● **页面摘录**:
((

PlugPhase1函数中,如果发现vmi的spec.domain.devices.interfaces是sriov、slirp和macvtap类型都不会做过多的处理。而对于bridge和masquerade两种类型,都是根据infraConfigurator接口做相关处理,infraConfigurator接口的定义如下:

// pkg/network/infraconfigurators/common.go

type PodNetworkInfraConfigurator interface {

DiscoverPodNetworkInterface(podIfaceName string) error

PreparePodNetworkInterface() error

GenerateNonRecoverableDomainIfaceSpec() *api.Interface

GenerateNonRecoverableDHCPConfig() *cache.DHCPConfig

}

bridge和masquerade都实现了PodNetworkInfraConfigurator,具体实现如下。

bridge

DiscoverPodNetworkInterface

// pkg/network/infraconfigurators/bridge.go

func (b *BridgePodNetworkConfigurator) DiscoverPodNetworkInterface(podIfaceName string) error {

// 先根据pod接口名在vmi pod找到pod的网卡link设备

link, err := b.handler.LinkByName(podIfaceName)

if err != nil {

log.Log.Reason(err).Errorf("failed to get a link for interface: %s", podIfaceName)

return err

}

b.podNicLink = link

// 从link设备中拿到ip地址信息

addrList, err := b.handler.AddrList(b.podNicLink, netlink.FAMILY_V4)

if err != nil {

log.Log.Reason(err).Errorf("failed to get an ip address for %s", podIfaceName)

return err

}

if len(addrList) == 0 {

// 如果没有设置ip,则把ipam使能设置为关闭

b.ipamEnabled = false

} else {

// 如果有找到ip,则把ipam使用设置为打开

b.podIfaceIP = addrList[0]

b.ipamEnabled = true

// 记录pod网卡的路由信息

if err := b.learnInterfaceRoutes(); err != nil {

return err

}

}

// 根据vmi pod网卡名称构建出tap设备名称(如果网卡是eth0,则tap设备名为tap0)

b.tapDeviceName = virtnetlink.GenerateTapDeviceName(podIfaceName)

))

● **提供材料**:
((

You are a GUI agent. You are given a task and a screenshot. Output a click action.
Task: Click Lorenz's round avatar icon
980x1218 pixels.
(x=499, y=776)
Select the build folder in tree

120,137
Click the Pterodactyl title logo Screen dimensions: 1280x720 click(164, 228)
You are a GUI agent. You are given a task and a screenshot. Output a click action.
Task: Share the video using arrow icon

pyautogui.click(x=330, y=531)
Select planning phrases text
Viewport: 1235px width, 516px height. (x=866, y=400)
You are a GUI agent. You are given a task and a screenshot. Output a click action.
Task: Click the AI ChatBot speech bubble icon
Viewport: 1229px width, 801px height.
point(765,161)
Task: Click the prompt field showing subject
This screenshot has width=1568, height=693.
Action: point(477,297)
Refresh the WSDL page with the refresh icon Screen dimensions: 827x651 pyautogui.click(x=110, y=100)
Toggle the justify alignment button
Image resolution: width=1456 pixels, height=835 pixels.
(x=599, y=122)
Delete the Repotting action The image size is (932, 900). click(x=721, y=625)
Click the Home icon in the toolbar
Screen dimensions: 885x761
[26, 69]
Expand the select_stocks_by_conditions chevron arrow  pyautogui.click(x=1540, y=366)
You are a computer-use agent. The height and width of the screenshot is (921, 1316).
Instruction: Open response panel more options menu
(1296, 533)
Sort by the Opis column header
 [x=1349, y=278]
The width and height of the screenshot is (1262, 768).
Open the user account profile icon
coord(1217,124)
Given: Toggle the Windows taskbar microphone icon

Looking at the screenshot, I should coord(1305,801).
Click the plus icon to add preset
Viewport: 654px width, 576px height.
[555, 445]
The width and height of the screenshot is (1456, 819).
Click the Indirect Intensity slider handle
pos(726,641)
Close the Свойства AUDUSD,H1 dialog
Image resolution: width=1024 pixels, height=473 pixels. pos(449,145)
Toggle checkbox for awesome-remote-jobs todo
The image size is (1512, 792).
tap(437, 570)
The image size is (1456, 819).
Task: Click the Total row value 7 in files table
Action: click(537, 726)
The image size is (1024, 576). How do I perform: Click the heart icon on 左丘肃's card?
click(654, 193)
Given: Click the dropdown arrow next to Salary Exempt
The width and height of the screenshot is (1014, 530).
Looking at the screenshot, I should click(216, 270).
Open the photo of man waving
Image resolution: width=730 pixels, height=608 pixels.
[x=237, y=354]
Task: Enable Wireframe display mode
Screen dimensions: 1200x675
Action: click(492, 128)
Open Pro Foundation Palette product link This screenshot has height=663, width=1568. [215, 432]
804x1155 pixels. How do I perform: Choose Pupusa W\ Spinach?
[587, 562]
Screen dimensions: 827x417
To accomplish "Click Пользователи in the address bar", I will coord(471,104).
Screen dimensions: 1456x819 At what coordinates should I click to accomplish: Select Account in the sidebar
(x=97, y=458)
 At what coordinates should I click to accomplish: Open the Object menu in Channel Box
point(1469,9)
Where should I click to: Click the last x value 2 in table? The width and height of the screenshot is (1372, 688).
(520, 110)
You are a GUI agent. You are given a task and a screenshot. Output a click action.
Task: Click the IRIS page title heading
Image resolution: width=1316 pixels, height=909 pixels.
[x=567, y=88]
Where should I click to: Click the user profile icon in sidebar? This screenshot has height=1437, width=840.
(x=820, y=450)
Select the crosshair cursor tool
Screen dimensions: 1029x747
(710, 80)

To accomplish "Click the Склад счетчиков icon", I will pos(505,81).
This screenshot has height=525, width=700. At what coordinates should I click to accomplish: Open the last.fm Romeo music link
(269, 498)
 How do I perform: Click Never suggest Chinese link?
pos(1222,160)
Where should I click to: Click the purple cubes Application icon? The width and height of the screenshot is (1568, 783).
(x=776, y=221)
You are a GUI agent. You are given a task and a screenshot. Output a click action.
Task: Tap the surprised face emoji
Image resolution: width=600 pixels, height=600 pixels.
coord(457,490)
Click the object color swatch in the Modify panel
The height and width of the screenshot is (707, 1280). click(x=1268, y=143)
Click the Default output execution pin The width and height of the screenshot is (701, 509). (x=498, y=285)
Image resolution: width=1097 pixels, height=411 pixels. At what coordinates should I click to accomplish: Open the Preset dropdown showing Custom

))

● **练习题**:
- A) 页面摘录提到，vmi pod的网卡名为eth0时，生成的tap设备名是什么？
- B) 页面摘录讲的是bridge网络配置的代码。请从它的最后一句之后接着往下写。

● **参考答案**:
- A) tap设备名为tap0。

- B)
// 尝试从vmi.spec.domain.devices.interfaces中拿到用户指定的mac地址

// 如果没配置(如前文给的vmi yaml就没配置),则会随机生成一个mac地址

b.vmMac, err = virtnetlink.RetrieveMacAddressFromVMISpecIface(b.vmiSpecIface)

if err != nil {

return err

}

if b.vmMac == nil {

b.vmMac = &b.podNicLink.Attrs().HardwareAddr

}

return nil

}

GenerateNonRecoverableDHCPConfig

// pkg/network/infraconfigurators/bridge.go

func (b *BridgePodNetworkConfigurator) GenerateNonRecoverableDHCPConfig() *cache.DHCPConfig {

// 如果pod网卡没有ip,直接返回

if !b.ipamEnabled {

return &cache.DHCPConfig{IPAMDisabled: true}

}

dhcpConfig := &cache.DHCPConfig{

MAC: *b.vmMac,

IPAMDisabled: !b.ipamEnabled,

IP: b.podIfaceIP,

}

// 如果pod网卡有ip,且配置了路由,则

if b.ipamEnabled && len(b.podIfaceRoutes) > 0 {

log.Log.V(4).Infof("got to add %d routes to the DhcpConfig", len(b.podIfaceRoutes))

b.decorateDhcpConfigRoutes(dhcpConfig)

}

return dhcpConfig

}

// 把符合条件的pod网卡路由和网关信息作为dhcp配置

func (b *BridgePodNetworkConfigurator) decorateDhcpConfigRoutes(dhcpConfig *cache.DHCPConfig) {

log.Log.V(4).Infof("the default route is: %s", b.podIfaceRoutes[0].String())

dhcpConfig.Gateway = b.podIfaceRoutes[0].Gw

if len(b.podIfaceRoutes) > 1 {

dhcpRoutes := virtnetlink.FilterPodNetworkRoutes(b.podIfaceRoutes, dhcpConfig)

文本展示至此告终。